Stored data
--- START ---

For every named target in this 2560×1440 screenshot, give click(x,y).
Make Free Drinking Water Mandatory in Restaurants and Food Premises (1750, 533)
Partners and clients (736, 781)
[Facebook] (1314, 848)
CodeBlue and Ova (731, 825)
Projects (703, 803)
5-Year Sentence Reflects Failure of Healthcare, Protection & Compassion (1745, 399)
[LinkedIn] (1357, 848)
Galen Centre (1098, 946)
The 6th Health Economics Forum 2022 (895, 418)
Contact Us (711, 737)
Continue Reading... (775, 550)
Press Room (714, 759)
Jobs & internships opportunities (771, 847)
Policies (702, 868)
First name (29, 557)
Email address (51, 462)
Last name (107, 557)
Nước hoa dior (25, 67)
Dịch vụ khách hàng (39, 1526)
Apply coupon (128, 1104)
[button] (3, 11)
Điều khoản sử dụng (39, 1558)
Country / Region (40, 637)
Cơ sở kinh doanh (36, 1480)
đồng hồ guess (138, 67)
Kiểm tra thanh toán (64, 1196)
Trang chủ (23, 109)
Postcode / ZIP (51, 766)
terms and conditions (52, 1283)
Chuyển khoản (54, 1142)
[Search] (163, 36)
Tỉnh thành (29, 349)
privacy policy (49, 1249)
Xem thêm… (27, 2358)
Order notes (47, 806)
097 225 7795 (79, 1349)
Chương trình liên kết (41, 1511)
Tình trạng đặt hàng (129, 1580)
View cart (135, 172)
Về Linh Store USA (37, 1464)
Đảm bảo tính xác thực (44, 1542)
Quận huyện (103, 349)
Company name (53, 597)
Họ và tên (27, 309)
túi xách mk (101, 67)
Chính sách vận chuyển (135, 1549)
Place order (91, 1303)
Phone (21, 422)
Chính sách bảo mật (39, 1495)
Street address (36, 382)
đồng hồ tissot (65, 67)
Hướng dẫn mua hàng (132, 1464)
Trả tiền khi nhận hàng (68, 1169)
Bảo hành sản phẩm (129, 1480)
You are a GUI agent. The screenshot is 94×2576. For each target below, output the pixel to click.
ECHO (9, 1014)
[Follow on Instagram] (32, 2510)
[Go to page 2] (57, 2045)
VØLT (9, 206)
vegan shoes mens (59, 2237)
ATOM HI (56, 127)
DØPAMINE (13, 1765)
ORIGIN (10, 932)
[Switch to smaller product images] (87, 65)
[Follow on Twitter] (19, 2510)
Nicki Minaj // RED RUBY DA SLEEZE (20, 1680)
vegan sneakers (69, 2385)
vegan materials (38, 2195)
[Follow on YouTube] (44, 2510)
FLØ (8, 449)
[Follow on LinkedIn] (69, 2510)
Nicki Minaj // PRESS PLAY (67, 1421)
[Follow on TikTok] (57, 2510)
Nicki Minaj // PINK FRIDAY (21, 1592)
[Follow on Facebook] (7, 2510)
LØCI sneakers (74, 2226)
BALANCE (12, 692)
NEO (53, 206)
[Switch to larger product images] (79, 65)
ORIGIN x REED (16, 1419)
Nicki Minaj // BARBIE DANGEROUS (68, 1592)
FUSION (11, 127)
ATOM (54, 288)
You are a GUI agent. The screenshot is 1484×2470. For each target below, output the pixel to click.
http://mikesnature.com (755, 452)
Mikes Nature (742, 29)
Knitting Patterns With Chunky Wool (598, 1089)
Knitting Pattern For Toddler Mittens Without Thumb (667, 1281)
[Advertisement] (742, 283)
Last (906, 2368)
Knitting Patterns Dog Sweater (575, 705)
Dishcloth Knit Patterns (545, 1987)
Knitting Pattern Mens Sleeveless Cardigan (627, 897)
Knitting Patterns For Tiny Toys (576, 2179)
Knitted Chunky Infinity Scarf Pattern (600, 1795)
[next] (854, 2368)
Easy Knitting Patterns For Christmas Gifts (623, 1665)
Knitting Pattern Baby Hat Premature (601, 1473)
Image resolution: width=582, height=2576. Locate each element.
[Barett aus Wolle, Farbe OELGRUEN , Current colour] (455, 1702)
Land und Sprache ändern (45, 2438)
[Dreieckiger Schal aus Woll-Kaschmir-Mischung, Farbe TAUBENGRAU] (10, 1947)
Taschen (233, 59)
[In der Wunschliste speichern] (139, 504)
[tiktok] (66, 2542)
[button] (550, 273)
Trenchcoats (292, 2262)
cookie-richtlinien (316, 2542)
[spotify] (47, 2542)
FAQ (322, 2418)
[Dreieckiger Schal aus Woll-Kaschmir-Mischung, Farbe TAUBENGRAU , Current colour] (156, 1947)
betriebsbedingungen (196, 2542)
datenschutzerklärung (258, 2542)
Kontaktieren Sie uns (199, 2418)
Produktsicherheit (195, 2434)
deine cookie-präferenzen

--- END ---

_WHAT YOU WILL DO:_ Look through the entries above. Copy out every line holding the word "Patterns".

_EXERCISE RESPONSE:_
Knitting Patterns With Chunky Wool (598, 1089)
Knitting Patterns Dog Sweater (575, 705)
Dishcloth Knit Patterns (545, 1987)
Knitting Patterns For Tiny Toys (576, 2179)
Easy Knitting Patterns For Christmas Gifts (623, 1665)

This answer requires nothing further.